The goal of hernia repair is to eliminate the defect and to construct an elastic and firm abdominal wall that will withstand the stress of daily physical activities. A lumbar hernia should be repaired surgically, as it is prone to both obstruction and strangulation [7, 8]. A wide variety of techniques have been described for repair of lumbar hernias. These include anatomical closure, overlapping of the aponeuroses, use of musculofascial flaps, prosthetic meshes and laparoscopic mesh repair in case of uncomplicated lumbar hernias [4].

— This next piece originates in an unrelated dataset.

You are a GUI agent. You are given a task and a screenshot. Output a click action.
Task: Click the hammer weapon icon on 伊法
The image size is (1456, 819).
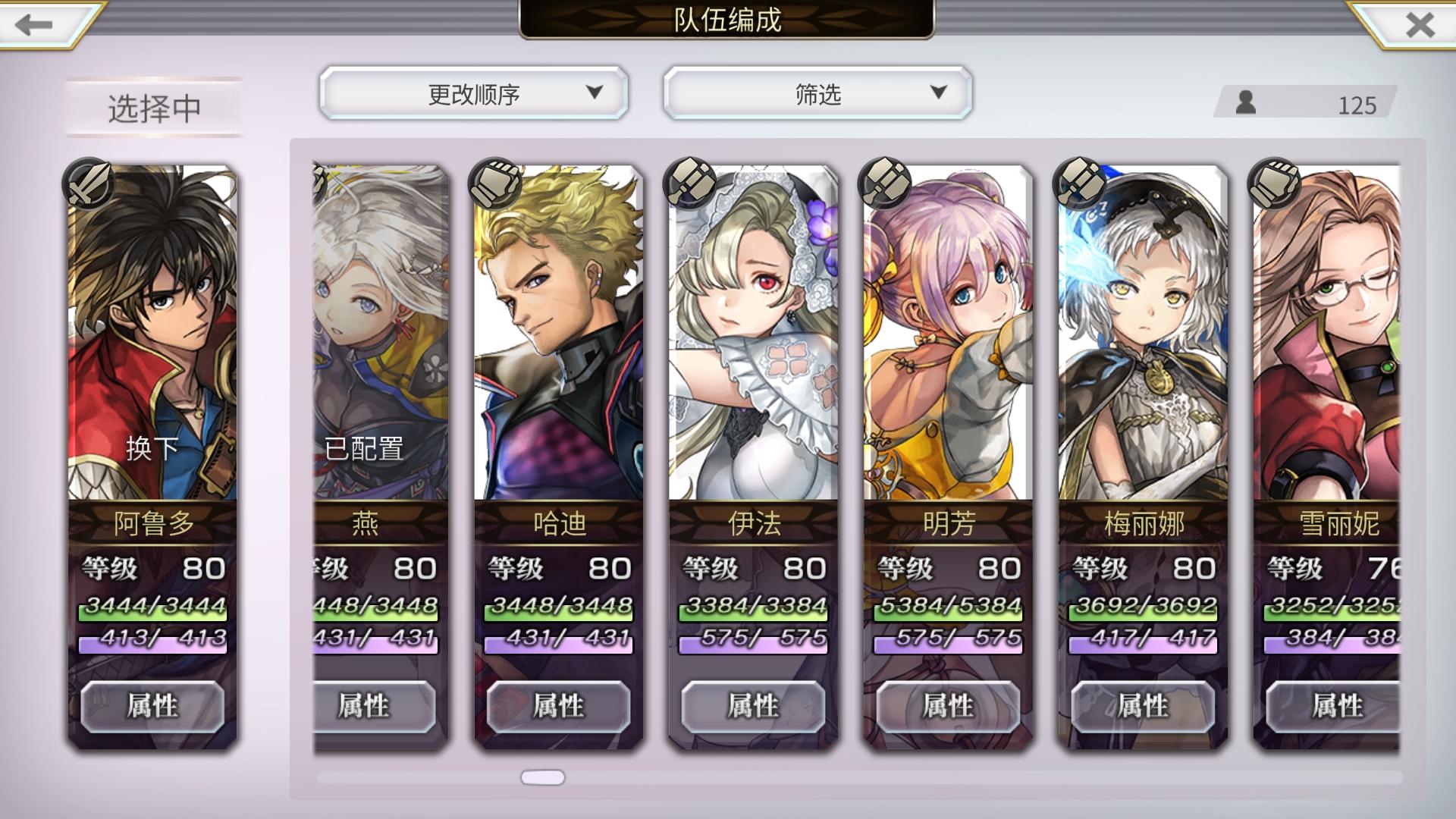tap(690, 183)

Currently, extraperitoneal mesh repair is considered the optimal treatment for isolated unilateral lumbar hernia. The Rives Stoppa approach, wherein, a large rectangular mesh is fashioned to be placed in the pre peritoneal space extending from umbilicus to retropubic space and between the two anterior superior iliac spines, appear to be the most promising open technique for bilateral lumbar hernia, recurrent hernias or multiple site hernias with comparatively low recurrence rates [8]. Extra- peritoneal position of the mesh is advantageous as no bony anchorage is essential. The weight of the intraperitoneal contents is an additional support to maintain the mesh in correct position in the early postoperative period. Laparoscopic transabdominal preperitoneal mesh repair for lumbar hernia confers all the benefits of minimal access surgery to the patient. It is a tensionless repair. It follows the current principle of hernia surgery and is based on the sound physiological principle of diffusing the total intra-abdominal pressure on each square inch of the mesh implanted [9, 10].